Extracted data >>

================

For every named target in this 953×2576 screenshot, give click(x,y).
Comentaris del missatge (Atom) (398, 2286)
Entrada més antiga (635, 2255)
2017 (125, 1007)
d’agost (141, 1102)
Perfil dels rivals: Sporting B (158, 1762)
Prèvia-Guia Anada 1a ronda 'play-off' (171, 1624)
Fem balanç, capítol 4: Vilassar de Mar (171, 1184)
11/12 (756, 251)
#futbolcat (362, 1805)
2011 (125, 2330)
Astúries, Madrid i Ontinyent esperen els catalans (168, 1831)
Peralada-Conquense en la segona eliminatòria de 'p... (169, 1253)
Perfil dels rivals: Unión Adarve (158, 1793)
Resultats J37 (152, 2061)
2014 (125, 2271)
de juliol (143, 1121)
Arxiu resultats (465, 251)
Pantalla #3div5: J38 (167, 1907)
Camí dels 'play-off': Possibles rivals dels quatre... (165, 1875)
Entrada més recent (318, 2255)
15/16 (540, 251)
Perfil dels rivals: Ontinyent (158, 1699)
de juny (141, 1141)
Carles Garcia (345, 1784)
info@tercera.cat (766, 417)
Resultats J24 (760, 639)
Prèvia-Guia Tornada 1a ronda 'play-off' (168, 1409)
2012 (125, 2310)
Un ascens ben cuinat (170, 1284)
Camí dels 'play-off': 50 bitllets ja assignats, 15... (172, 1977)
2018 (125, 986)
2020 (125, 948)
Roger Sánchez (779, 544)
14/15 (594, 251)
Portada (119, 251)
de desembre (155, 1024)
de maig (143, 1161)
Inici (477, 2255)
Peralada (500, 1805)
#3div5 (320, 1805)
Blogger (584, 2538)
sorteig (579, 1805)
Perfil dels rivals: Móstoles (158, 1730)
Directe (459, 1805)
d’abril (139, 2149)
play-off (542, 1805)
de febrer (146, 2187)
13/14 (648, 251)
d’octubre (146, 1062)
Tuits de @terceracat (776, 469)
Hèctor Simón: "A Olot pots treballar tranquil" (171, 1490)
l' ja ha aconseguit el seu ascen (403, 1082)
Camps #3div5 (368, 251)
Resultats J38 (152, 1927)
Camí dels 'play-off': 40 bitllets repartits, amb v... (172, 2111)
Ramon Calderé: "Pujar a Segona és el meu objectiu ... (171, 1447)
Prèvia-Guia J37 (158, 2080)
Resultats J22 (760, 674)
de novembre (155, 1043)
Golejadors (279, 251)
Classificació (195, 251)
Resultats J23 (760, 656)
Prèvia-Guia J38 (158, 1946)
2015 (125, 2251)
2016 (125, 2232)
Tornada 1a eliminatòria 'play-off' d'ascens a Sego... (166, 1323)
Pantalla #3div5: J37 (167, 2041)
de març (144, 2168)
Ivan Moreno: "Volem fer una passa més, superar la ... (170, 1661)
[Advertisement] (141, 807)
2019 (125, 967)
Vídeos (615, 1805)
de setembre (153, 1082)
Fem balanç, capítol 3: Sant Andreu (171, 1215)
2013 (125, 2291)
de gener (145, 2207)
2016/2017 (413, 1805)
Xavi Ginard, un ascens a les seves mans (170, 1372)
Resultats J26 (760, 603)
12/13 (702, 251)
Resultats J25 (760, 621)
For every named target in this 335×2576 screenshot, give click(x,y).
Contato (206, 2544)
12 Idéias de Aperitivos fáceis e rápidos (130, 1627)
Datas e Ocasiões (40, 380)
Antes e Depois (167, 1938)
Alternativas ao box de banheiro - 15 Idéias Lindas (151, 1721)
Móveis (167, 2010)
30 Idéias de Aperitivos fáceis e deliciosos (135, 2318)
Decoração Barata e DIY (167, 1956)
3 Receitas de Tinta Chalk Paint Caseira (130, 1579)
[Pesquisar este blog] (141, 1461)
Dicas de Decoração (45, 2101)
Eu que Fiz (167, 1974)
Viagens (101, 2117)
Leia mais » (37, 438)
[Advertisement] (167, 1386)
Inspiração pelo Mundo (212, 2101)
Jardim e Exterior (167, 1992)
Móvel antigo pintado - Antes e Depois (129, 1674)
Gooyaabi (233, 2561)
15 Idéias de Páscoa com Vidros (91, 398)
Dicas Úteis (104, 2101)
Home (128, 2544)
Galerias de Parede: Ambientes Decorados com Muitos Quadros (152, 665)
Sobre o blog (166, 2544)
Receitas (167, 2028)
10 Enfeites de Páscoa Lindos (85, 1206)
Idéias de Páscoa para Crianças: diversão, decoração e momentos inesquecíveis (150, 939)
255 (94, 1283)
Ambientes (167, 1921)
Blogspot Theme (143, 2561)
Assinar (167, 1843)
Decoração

================

The request >> Arrange the data as a numbered list, starting at the line that contains "15/16 (540, 251)" and ending at the line that contains "Resultats J22 (760, 674)", with blank lines left out.

Task solution >>
1. 15/16 (540, 251)
2. Perfil dels rivals: Ontinyent (158, 1699)
3. de juny (141, 1141)
4. Carles Garcia (345, 1784)
5. info@tercera.cat (766, 417)
6. Resultats J24 (760, 639)
7. Prèvia-Guia Tornada 1a ronda 'play-off' (168, 1409)
8. 2012 (125, 2310)
9. Un ascens ben cuinat (170, 1284)
10. Camí dels 'play-off': 50 bitllets ja assignats, 15... (172, 1977)
11. 2018 (125, 986)
12. 2020 (125, 948)
13. Roger Sánchez (779, 544)
14. 14/15 (594, 251)
15. Portada (119, 251)
16. de desembre (155, 1024)
17. de maig (143, 1161)
18. Inici (477, 2255)
19. Peralada (500, 1805)
20. #3div5 (320, 1805)
21. Blogger (584, 2538)
22. sorteig (579, 1805)
23. Perfil dels rivals: Móstoles (158, 1730)
24. Directe (459, 1805)
25. d’abril (139, 2149)
26. play-off (542, 1805)
27. de febrer (146, 2187)
28. 13/14 (648, 251)
29. d’octubre (146, 1062)
30. Tuits de @terceracat (776, 469)
31. Hèctor Simón: "A Olot pots treballar tranquil" (171, 1490)
32. l' ja ha aconseguit el seu ascen (403, 1082)
33. Camps #3div5 (368, 251)
34. Resultats J38 (152, 1927)
35. Camí dels 'play-off': 40 bitllets repartits, amb v... (172, 2111)
36. Ramon Calderé: "Pujar a Segona és el meu objectiu ... (171, 1447)
37. Prèvia-Guia J37 (158, 2080)
38. Resultats J22 (760, 674)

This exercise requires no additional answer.